| TASK DESCRIPTION |
Write the entries below out again in full. Match every character.

──────── PROVIDED ENTRIES ────────

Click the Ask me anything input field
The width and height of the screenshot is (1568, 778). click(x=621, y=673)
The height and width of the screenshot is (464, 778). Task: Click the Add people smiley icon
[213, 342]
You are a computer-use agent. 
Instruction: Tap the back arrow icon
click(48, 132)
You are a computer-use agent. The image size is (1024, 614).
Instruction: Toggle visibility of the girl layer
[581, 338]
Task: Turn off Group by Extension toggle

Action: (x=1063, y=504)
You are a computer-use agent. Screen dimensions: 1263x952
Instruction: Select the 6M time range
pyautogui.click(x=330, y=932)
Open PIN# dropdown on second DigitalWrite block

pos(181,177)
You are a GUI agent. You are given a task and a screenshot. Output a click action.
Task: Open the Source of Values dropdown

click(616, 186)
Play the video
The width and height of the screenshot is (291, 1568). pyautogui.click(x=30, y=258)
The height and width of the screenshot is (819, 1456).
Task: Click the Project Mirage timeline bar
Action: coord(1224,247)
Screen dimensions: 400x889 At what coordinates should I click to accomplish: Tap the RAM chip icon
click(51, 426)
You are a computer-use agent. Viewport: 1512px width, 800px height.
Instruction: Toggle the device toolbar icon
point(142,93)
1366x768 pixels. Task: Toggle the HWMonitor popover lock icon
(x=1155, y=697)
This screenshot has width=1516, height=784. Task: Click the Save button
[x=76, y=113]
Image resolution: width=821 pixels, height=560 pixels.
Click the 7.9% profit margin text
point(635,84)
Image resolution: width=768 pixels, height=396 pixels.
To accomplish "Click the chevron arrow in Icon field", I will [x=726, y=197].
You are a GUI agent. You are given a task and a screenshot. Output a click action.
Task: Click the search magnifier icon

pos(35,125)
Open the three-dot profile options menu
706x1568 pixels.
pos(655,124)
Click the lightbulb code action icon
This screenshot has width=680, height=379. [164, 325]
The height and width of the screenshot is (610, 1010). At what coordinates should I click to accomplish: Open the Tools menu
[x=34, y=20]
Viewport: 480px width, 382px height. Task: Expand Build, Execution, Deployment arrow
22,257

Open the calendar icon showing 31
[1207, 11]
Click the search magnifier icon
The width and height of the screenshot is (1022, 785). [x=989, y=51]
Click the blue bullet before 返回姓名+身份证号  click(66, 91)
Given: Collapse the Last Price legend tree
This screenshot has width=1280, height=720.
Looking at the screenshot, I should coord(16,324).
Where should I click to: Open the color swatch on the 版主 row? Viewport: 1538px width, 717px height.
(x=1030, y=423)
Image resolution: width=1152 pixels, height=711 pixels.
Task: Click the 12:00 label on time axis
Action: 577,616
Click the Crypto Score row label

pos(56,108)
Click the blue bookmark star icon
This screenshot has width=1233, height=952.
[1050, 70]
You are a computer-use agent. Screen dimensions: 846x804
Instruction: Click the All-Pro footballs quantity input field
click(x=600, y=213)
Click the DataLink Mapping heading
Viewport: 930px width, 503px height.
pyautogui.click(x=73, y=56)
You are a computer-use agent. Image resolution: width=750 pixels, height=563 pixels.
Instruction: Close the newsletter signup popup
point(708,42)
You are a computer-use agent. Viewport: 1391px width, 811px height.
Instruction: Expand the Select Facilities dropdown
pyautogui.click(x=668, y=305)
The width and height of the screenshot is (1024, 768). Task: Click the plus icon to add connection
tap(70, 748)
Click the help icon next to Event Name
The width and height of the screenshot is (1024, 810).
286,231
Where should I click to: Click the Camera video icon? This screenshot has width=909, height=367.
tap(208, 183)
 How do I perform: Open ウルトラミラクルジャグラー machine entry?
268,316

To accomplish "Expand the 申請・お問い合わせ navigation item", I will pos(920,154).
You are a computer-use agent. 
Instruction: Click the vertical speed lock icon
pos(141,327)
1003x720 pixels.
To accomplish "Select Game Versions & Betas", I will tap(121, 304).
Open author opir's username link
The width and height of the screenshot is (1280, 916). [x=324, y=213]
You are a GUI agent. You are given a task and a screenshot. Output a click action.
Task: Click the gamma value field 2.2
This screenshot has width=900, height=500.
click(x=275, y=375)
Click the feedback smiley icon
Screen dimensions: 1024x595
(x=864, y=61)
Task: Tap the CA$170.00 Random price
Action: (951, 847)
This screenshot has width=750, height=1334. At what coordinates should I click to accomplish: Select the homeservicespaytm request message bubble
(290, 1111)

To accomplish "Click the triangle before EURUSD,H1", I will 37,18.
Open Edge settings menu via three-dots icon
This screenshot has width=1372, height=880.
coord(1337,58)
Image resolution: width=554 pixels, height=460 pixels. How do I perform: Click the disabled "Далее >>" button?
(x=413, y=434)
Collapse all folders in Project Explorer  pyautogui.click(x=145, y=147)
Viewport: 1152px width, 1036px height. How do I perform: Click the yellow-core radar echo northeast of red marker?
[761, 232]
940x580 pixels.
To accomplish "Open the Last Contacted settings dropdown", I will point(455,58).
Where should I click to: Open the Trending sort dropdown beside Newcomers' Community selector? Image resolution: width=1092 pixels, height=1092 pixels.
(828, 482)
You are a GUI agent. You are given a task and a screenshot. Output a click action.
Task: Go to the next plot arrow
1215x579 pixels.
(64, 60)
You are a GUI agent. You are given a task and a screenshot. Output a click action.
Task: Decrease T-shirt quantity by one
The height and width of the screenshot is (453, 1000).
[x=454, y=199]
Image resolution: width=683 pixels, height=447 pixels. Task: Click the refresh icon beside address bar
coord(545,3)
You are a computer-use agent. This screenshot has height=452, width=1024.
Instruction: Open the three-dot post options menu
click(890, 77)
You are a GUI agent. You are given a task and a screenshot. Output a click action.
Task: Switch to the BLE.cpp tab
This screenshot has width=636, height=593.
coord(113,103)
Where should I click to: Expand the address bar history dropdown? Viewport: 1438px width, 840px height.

────────

| PROBLEM SOLUTION |
Click the Ask me anything input field
The width and height of the screenshot is (1568, 778). click(x=621, y=673)
The height and width of the screenshot is (464, 778). Task: Click the Add people smiley icon
[213, 342]
You are a computer-use agent. 
Instruction: Tap the back arrow icon
click(48, 132)
You are a computer-use agent. The image size is (1024, 614).
Instruction: Toggle visibility of the girl layer
[581, 338]
Task: Turn off Group by Extension toggle

Action: (x=1063, y=504)
You are a computer-use agent. Screen dimensions: 1263x952
Instruction: Select the 6M time range
pyautogui.click(x=330, y=932)
Open PIN# dropdown on second DigitalWrite block

pos(181,177)
You are a GUI agent. You are given a task and a screenshot. Output a click action.
Task: Open the Source of Values dropdown

click(616, 186)
Play the video
The width and height of the screenshot is (291, 1568). pyautogui.click(x=30, y=258)
The height and width of the screenshot is (819, 1456).
Task: Click the Project Mirage timeline bar
Action: coord(1224,247)
Screen dimensions: 400x889 At what coordinates should I click to accomplish: Tap the RAM chip icon
click(51, 426)
You are a computer-use agent. Viewport: 1512px width, 800px height.
Instruction: Toggle the device toolbar icon
point(142,93)
1366x768 pixels. Task: Toggle the HWMonitor popover lock icon
(x=1155, y=697)
This screenshot has width=1516, height=784. Task: Click the Save button
[x=76, y=113]
Image resolution: width=821 pixels, height=560 pixels.
Click the 7.9% profit margin text
point(635,84)
Image resolution: width=768 pixels, height=396 pixels.
To accomplish "Click the chevron arrow in Icon field", I will [x=726, y=197].
You are a GUI agent. You are given a task and a screenshot. Output a click action.
Task: Click the search magnifier icon

pos(35,125)
Open the three-dot profile options menu
706x1568 pixels.
pos(655,124)
Click the lightbulb code action icon
This screenshot has width=680, height=379. [164, 325]
The height and width of the screenshot is (610, 1010). At what coordinates should I click to accomplish: Open the Tools menu
[x=34, y=20]
Viewport: 480px width, 382px height. Task: Expand Build, Execution, Deployment arrow
22,257

Open the calendar icon showing 31
[1207, 11]
Click the search magnifier icon
The width and height of the screenshot is (1022, 785). [x=989, y=51]
Click the blue bullet before 返回姓名+身份证号  click(66, 91)
Given: Collapse the Last Price legend tree
This screenshot has width=1280, height=720.
Looking at the screenshot, I should coord(16,324).
Where should I click to: Open the color swatch on the 版主 row? Viewport: 1538px width, 717px height.
(x=1030, y=423)
Image resolution: width=1152 pixels, height=711 pixels.
Task: Click the 12:00 label on time axis
Action: 577,616
Click the Crypto Score row label

pos(56,108)
Click the blue bookmark star icon
This screenshot has width=1233, height=952.
[1050, 70]
You are a computer-use agent. Screen dimensions: 846x804
Instruction: Click the All-Pro footballs quantity input field
click(x=600, y=213)
Click the DataLink Mapping heading
Viewport: 930px width, 503px height.
pyautogui.click(x=73, y=56)
You are a computer-use agent. Image resolution: width=750 pixels, height=563 pixels.
Instruction: Close the newsletter signup popup
point(708,42)
You are a computer-use agent. Viewport: 1391px width, 811px height.
Instruction: Expand the Select Facilities dropdown
pyautogui.click(x=668, y=305)
The width and height of the screenshot is (1024, 768). Task: Click the plus icon to add connection
tap(70, 748)
Click the help icon next to Event Name
The width and height of the screenshot is (1024, 810).
286,231
Where should I click to: Click the Camera video icon? This screenshot has width=909, height=367.
tap(208, 183)
 How do I perform: Open ウルトラミラクルジャグラー machine entry?
268,316

To accomplish "Expand the 申請・お問い合わせ navigation item", I will pos(920,154).
You are a computer-use agent. 
Instruction: Click the vertical speed lock icon
pos(141,327)
1003x720 pixels.
To accomplish "Select Game Versions & Betas", I will tap(121, 304).
Open author opir's username link
The width and height of the screenshot is (1280, 916). [x=324, y=213]
You are a GUI agent. You are given a task and a screenshot. Output a click action.
Task: Click the gamma value field 2.2
This screenshot has width=900, height=500.
click(x=275, y=375)
Click the feedback smiley icon
Screen dimensions: 1024x595
(x=864, y=61)
Task: Tap the CA$170.00 Random price
Action: (951, 847)
This screenshot has width=750, height=1334. At what coordinates should I click to accomplish: Select the homeservicespaytm request message bubble
(290, 1111)

To accomplish "Click the triangle before EURUSD,H1", I will 37,18.
Open Edge settings menu via three-dots icon
This screenshot has width=1372, height=880.
coord(1337,58)
Image resolution: width=554 pixels, height=460 pixels. How do I perform: Click the disabled "Далее >>" button?
(x=413, y=434)
Collapse all folders in Project Explorer  pyautogui.click(x=145, y=147)
Viewport: 1152px width, 1036px height. How do I perform: Click the yellow-core radar echo northeast of red marker?
[761, 232]
940x580 pixels.
To accomplish "Open the Last Contacted settings dropdown", I will point(455,58).
Where should I click to: Open the Trending sort dropdown beside Newcomers' Community selector? Image resolution: width=1092 pixels, height=1092 pixels.
(828, 482)
You are a GUI agent. You are given a task and a screenshot. Output a click action.
Task: Go to the next plot arrow
1215x579 pixels.
(64, 60)
You are a GUI agent. You are given a task and a screenshot. Output a click action.
Task: Decrease T-shirt quantity by one
The height and width of the screenshot is (453, 1000).
[x=454, y=199]
Image resolution: width=683 pixels, height=447 pixels. Task: Click the refresh icon beside address bar
coord(545,3)
You are a computer-use agent. This screenshot has height=452, width=1024.
Instruction: Open the three-dot post options menu
click(890, 77)
You are a GUI agent. You are given a task and a screenshot. Output a click action.
Task: Switch to the BLE.cpp tab
This screenshot has width=636, height=593.
coord(113,103)
Where should I click to: Expand the address bar history dropdown? Viewport: 1438px width, 840px height.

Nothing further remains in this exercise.